第33話 恐怖の先に見た光
いよいよ文化祭当日。
張り詰めた空気の中、俺たちの空き教室は、見事にお化け屋敷へと変貌を遂げていた。
漆黒のビニールシートで覆われた壁、天井からぶら下がる不気味な飾り付け。
廊下には、お化け屋敷の挑戦を待ち望む生徒たちの長蛇の列ができ、クラスメイトたちはそれぞれの持ち場で、準備に余念がない。
俺が担当するのは、出口で最後の恐怖を演出する「お化け役」だ。
正直言って、めちゃくちゃ怖い。
心臓はバクバクと激しく脈打ち、手足は震えが止まらない。
恐怖のあまり、体のあちこちが痺れているような感覚に陥っている。
(あぁ、なんで俺……お化け役なんて引き受けたんだ……)
ことの発端は、クラスでの役割決めだった。
由香里が突然、「佐伯ってさぁ、お化け役向いてると思うよ」と無邪気な笑顔で言ったのだ。
その言葉に、クラスの皆が「たしかに!」「おもしろそう!」と盛り上がり、俺は断るタイミングを完全に失ってしまった。
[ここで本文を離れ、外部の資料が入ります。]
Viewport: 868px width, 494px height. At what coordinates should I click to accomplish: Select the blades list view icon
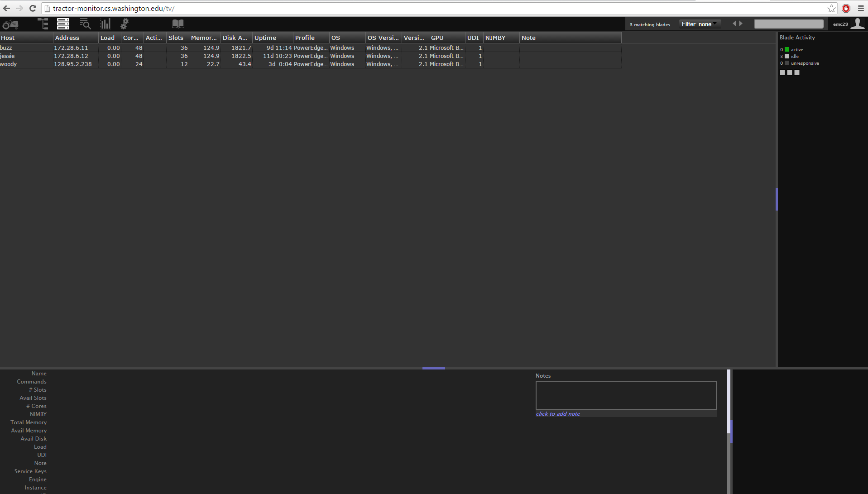pos(63,24)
彼女の言葉に背中を押された形となり、もはや後には引けなかった。
「佐伯!大丈夫か!?顔が真っ青だぞ!」
隣のお化け役である佑真が、心配そうに俺の肩を叩いてきた。
彼は、この役を心から楽しんでいるようだ。
「大丈夫だよ……。なんでそんなに平気なんだ?」
「まぁ、俺は元々、こういうの得意だからな!それに、お化け役として、皆を驚かせるのは楽しいぜ!」
佑真の言葉に、俺はただただ感心するばかりだった。
彼は心底楽しそうに、黒いローブを翻しながら、脅かし方の練習をしている。
その様子を見て、俺は自分の不甲斐なさにさらに情けなくなる。
そんな中、教室の入り口で、春原さんがお客さんたちを案内している姿が見えた。
彼女は、持ち前の明るい笑顔と、透き通るような声で、お客さんたちを怖がらせるどころか、楽しませている。
「わぁ、この飾り付け、すごいですね!」
「ここの通路はちょっと怖いかも……でも、頑張って!」
彼女の一言一言に、お客さんたちは笑顔で応えている。
(あの子は……本当に太陽みたいだな)
彼女の笑顔は、この不気味な空間の中で、ひときわ眩しく輝いて見えた。
まるで、闇の中にぽつんと灯された光のように、俺の不安な心をそっと照らしてくれる。
やがて、春原が「それじゃあ、気をつけていってらっしゃーい!」と声をかけ、最初のお客さんが教室へと入ってきた。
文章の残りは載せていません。